Cela dit, j’aimerai tellement que les choses se passent bien et ne pas avoir à râler (cf ici). Bref, changeons de sujet, aujourd’hui, je suis dans un grand désarroi et une certaine lassitude face à une expérience de plus au contact de l’hôpital et des médecins en général.

Ceci explique cela sûrement. Quoi qu’il en soit, c’est toujours difficile de trouver la juste place je trouve quand on est médecin. En tout cas, ça l’est pour moi…

Mais de toute façon, c’est pas grave si je ne dis pas que je suis médecin, il y a toujours quelqu’un pour le dire à ma place…

Faire les courses avec ma grand-mère qui dit à tout le monde « Bonjour, c’est ma petite fille, elle est médecin.. » est une vraie partie de plaisir (du coup j’reste dans la voiture quand elle va à la boulangerie).

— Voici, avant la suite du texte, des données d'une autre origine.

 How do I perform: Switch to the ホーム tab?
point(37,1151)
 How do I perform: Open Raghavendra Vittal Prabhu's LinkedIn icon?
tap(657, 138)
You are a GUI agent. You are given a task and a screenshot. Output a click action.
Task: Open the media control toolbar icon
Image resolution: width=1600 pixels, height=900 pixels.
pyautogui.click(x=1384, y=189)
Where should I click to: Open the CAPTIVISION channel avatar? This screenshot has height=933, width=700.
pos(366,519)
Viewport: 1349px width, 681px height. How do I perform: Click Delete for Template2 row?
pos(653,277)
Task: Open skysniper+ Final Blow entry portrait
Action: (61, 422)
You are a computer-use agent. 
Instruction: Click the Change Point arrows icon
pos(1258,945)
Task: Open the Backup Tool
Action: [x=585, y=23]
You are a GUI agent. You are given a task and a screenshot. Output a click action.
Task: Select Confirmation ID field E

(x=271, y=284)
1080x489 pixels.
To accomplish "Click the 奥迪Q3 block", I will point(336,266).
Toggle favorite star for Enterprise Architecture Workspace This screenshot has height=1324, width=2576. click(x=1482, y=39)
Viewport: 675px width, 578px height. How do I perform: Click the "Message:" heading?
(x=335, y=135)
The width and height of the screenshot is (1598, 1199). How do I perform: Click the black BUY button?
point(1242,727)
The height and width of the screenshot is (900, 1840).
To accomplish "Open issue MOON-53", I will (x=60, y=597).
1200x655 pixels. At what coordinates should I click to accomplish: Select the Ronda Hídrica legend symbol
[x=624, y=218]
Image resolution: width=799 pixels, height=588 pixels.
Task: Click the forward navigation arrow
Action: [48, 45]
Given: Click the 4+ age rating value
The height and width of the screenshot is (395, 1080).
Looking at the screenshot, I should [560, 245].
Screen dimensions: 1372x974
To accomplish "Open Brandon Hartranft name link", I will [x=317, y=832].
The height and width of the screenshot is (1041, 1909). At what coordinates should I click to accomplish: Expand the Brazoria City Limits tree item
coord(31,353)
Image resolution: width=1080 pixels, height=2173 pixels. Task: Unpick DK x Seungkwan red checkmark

Quant à mon mari, atteint lui aussi du syndrôme « j’suis fier, ma femme est médecin », il a réussi à le placer par exemple lors de mon échographie de datation pendant que j’étais partie vider ma vessie. Ah lui, il trouve toujours comment amener le sujet! Remarque, c’est un pipi qui m’a fait faire une économie puisque du coup au nom de la sacro-sainte confraternité avec laquelle je ne suis pas tout à fait à l’aise, je n’ai pas payé l’échographie! (Mais mes patients moins à l’aise financièrement, ils le payent eux le dépassement d’honoraire de 24 euros qui est désormais systématique)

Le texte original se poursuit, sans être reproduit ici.